In Part 1, we looked at Pharisees, and in Part 2, we looked at prosperous people. Since I’m sure you agree with me that you’d rather raise a prosperous person than a Pharisee, we’re going to get pretty practical here and look at three ways to establish an environment in which that’s most likely to take place.
1. Encourage confession to God and others.
Even when your means of discovery is not confession, you can and should encourage brokenness and confession so that your teen does his or her part in mending the broken fellowship caused by sin. This probably won’t become habitual without constant parental prodding and even initiation. Perhaps you responded angrily to discovering your teen’s sin. If you model confession, your teen will be more likely to confess to you as well, and in that fertile soil of mutual confession and forgiveness, your relationship will grow.
2. Evaluate your teen’s motivation.
Consider: What does repentance look like in your teen?
This takes studying him or her and being able to tell when the waterworks are turned on in order to receive a lighter punishment, or if admission comes merely when discovery becomes imminent.

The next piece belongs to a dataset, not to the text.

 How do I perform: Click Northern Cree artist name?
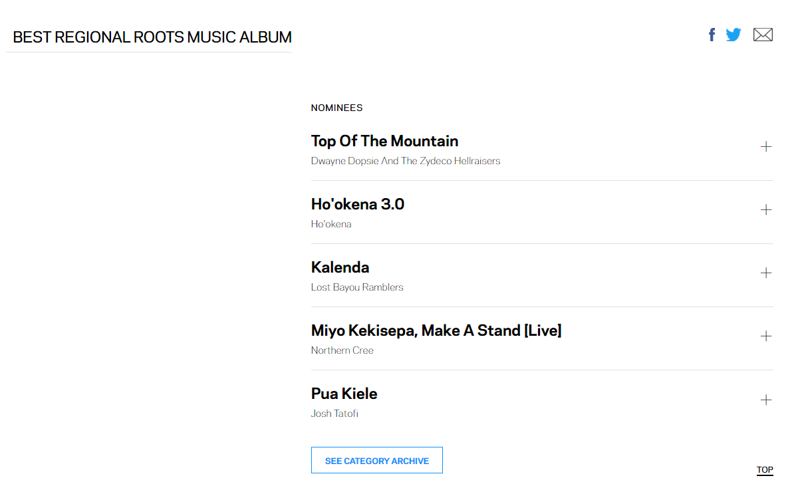[342, 350]
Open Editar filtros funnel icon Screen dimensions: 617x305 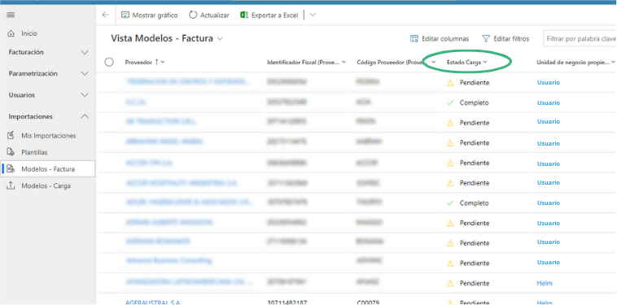click(x=486, y=38)
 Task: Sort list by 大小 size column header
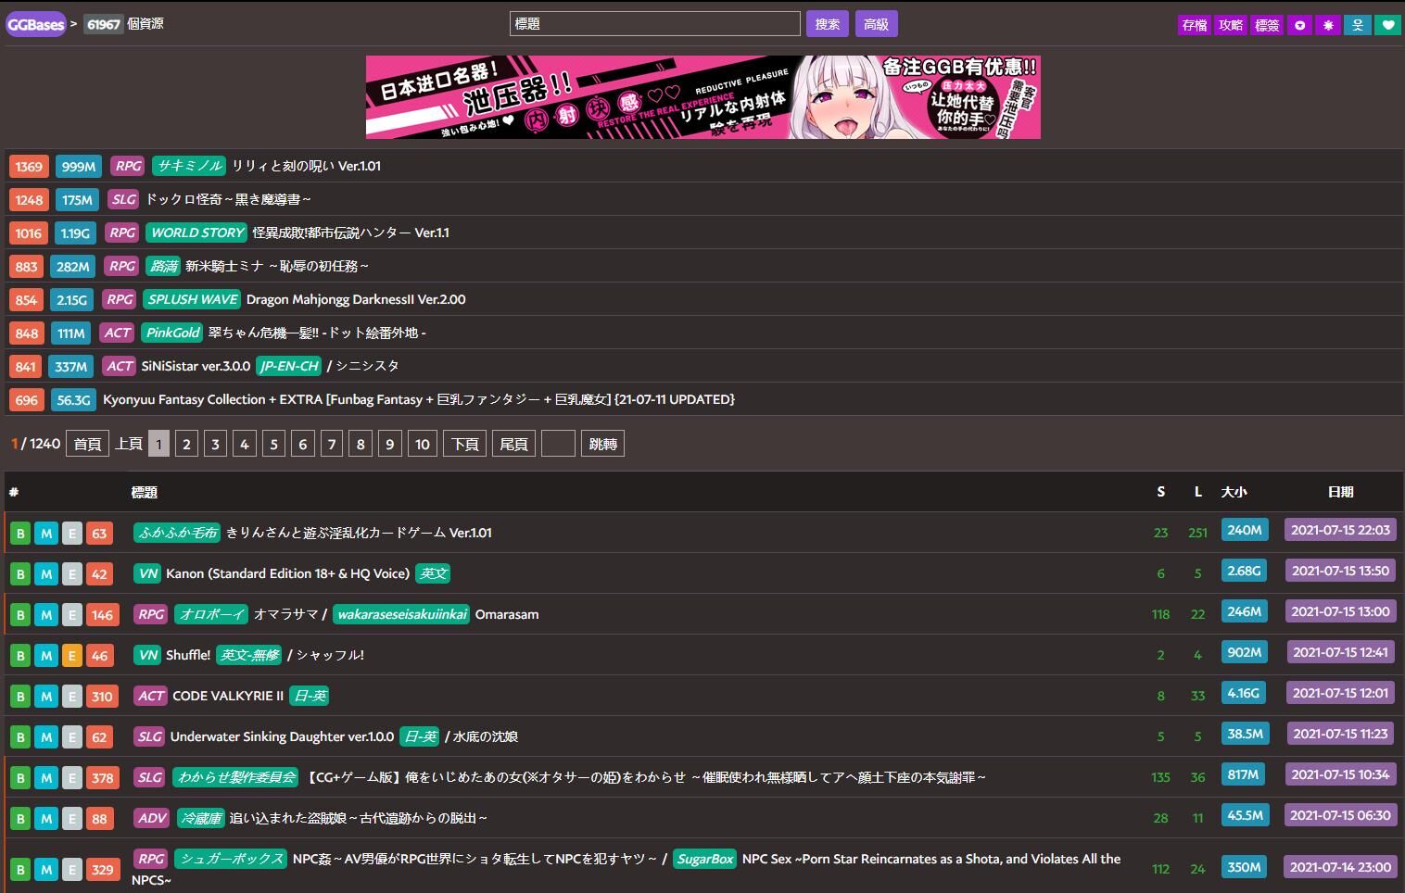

While you don’t want to be cynical, you do want to be realistic.
Perhaps you could test the waters, as it were, by initially reminding your teen of the appropriate consequences for his or her behavior. If he or she is truly repentant, that humility will then result in submission to the results of those poor choices.
After you observe an initial submissive reaction, you can be sure that the confession is real and motivated by a Christ-like spirit.
3. Eliminate barriers to open communication.
Have you ever said, “If I ever found out you did something like that, I’d kill you”? Okay, maybe murder wasn’t on your tongue, but was it in your tone? Of course, even if you didn’t include the part about “if I ever found out,” that’s to be assumed: You can’t punish someone for something you don’t know they did. Unless you really want to live in denial about your teen’s sinfulness (the Bible doesn’t let you do that, by the way), you really do want to know what kind of struggles he has with sin. If you don’t know, how can you help counsel and guide him through it?
While true repentance brings with it a submissive spirit that will accept the consequences for sin, sometimes expectations of harsh punishments can provide major barriers to kids’ coming clean about their behavior. Somewhere between permissive parenting and legalistic authoritarianism is the kind of parenting that shows a love of mercy.
The bottom line? If you really do care more about your teen’s relationship with God than their behavior and value humility and confession over apparent righteousness, then they’ll know it. As you forgive them and others and model the response our Heavenly Father has each time we commit the same pet sin we’ve struggled with for years, you’ll lead them in the way (Psalm 139:24) God desires us all to go.